Remember: Teething is a normal event for all children. It is not correct to blame high or persistent temperatures on teething alone. If this happens, it is best to contact your doctor.
Recall intervals vary but in general it is good to check children’s teeth/mouth at least twice yearly – every six months or so.
Your child can have significant tooth decay without symptoms or obvious looking “cavities”.
Mouthguards are very effective at protecting teeth and oral tissues from injury. Traumatic injuries to permanent teeth affect 20-30% of the population – often requiring extensive treatment over a prolonged period with a significant financial investment.
Since January 2013 the GAA have made it mandatory for juvenile players (up to the age of 18 years) to wear mouthguards. Dentists fully endorse this initiative.

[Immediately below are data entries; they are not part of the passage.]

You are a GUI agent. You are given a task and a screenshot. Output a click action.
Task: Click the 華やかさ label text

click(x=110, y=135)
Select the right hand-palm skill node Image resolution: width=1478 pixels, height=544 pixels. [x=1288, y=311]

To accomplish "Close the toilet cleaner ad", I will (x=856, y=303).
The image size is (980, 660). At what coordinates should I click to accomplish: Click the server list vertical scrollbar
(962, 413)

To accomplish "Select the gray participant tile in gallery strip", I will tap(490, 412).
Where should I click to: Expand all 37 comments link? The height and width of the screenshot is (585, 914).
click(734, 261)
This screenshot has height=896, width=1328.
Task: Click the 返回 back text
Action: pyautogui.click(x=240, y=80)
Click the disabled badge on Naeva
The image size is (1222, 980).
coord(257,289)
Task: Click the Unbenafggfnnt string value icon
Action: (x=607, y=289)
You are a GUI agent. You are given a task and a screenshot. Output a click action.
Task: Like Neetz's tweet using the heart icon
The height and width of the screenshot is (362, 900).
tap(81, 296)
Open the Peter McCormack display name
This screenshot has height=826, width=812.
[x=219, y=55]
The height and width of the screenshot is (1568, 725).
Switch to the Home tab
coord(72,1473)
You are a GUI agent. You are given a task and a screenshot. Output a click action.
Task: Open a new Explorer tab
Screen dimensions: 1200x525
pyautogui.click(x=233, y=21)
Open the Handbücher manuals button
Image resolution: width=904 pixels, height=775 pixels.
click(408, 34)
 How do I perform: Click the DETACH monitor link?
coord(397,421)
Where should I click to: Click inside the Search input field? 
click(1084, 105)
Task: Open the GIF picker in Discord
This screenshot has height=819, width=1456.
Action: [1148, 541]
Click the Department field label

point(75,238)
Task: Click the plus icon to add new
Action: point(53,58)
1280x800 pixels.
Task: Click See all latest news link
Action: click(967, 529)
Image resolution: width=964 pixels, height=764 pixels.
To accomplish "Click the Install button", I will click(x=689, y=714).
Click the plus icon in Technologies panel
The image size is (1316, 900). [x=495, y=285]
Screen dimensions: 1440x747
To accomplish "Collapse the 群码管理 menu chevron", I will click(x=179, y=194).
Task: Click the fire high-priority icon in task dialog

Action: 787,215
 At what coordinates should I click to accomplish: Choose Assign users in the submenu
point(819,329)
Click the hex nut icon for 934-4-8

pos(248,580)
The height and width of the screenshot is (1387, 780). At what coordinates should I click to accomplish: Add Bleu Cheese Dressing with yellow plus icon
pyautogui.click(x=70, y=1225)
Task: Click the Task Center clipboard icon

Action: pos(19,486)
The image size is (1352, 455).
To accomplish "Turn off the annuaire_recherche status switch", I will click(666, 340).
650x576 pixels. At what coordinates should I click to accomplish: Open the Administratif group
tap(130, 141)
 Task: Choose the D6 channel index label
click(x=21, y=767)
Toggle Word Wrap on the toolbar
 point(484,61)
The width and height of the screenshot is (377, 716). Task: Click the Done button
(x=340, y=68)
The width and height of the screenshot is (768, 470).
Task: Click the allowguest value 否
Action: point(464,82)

It is important that mouthguards fit well and are comfortable – otherwise they will not be worn!
The best mouthguard is a custom fit one which is specially made for your child. A mould is taken of your child’s teeth and sent to a laboratory. The guard is fitted on a subsequent visit.
An alternative for children (when teeth are falling – and new ones growing) is the mouth formed (boil and bite) one. We can advise which mouthguard is best for your child.
Please note: the cheap stock mouthguards (under €15) tend to fit poorly and are not recommended.
“Prevention is better than cure”
Children – wear your Mouthguards!
We would strongly advise that parents avail of 24 hour school insurance for their children. The fee is very reasonable and provides good cover for dental injuries.